The story in many ways parallels the early trials of HIV vaccines, which also failed because they only elicited antibodies. “For herpes or HIV, you need a good T cell response and T cell immunity. Those are more difficult vaccines to get,” Knipe said.
Straus compared dl5-29 with a glycoprotein vaccine previously tested in humans and a third vaccine comprising a circular strand of DNA that encoded the glycoprotein. Such naked DNA vaccines have generated interest in recent years for their potential to bring out a stronger cellular immune response than simply injecting the protein. Straus said that he tested dl5-29 against “the best tested standard vaccine plus the competing new concept in the field,” in order to get a better sense of how well the vaccine performed. His team tested the vaccines in mice and in guinea pigs. The latter is the best known model of HSV-2 infection because it is the only one that mimics many of the aspects of the human disease such as a recurring infection interspersed with periods of latency. The researchers studied how well the vaccines worked prophylactically to prevent infection and therapeutically to help control existing infection.
Straus and his team at the NIH found that in all measures dl5-29 performed as well or better than the other two candidates. It was as effective as the glycoprotein vaccine in preventing acute and recurrent disease in guinea pigs. When given therapeutically to infected guinea pigs, dl5-29 reduced the rate of recurrent infections slightly better than the other candidates. The vaccine also induced a stronger T cell response than either of the other two vaccines.

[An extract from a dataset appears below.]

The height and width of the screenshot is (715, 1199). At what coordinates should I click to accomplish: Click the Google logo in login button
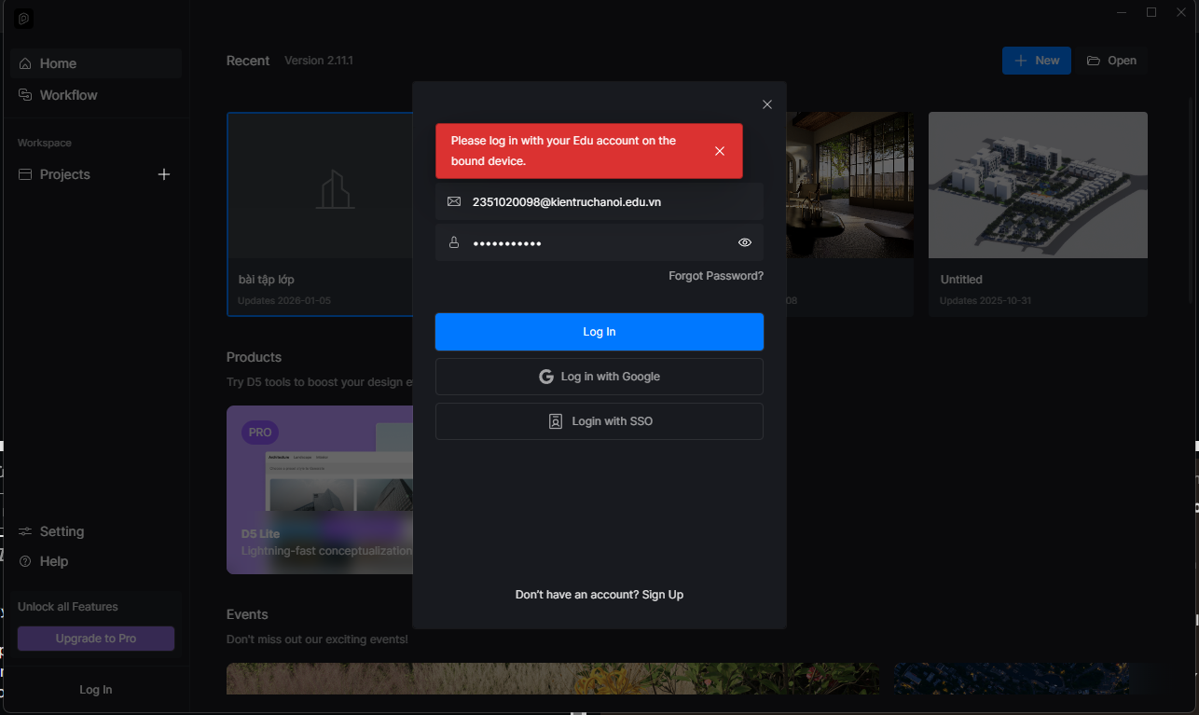(x=546, y=377)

Dl5-29 even stimulated a stronger antibody response in animals than either of the other vaccines. Straus and Knipe said this result was surprising because it was thought that a single glycoprotein alone was enough to stimulate sufficient antibodies. Knipe said that as a live virus, dl5-29 produces many more viral proteins, and perhaps the resulting broader antibody response is important in preventing infection.
Because other vaccines have prevented infection in animals, but failed in humans, the results do not guarantee success. Yet Straus said that the stronger T cell response provides a theoretical reason to think dl5-29 would be better. “The vaccine induced very good levels of immunity of the antibody type. It induced far better levels of immunity of the cellular type. It was enormously safe and didn’t seem to persist in the animals,” he said. “With dl5-29, we believe there are now sufficient data to justify clinical studies.”
Straus hopes to be involved in those trials and to help Knipe realize a longstanding dream. Knipe first began developing the vaccine nearly 15 years ago, but has had difficulty finding an industry partner to bring it to human trials. “It has been frustrating,” he said. Vaccines have never been seen as lucrative investments for drug companies, and the disappointments of previous trials also have made companies wary. Knipe believes that the new results will provide the evidence needed to move the vaccine forward.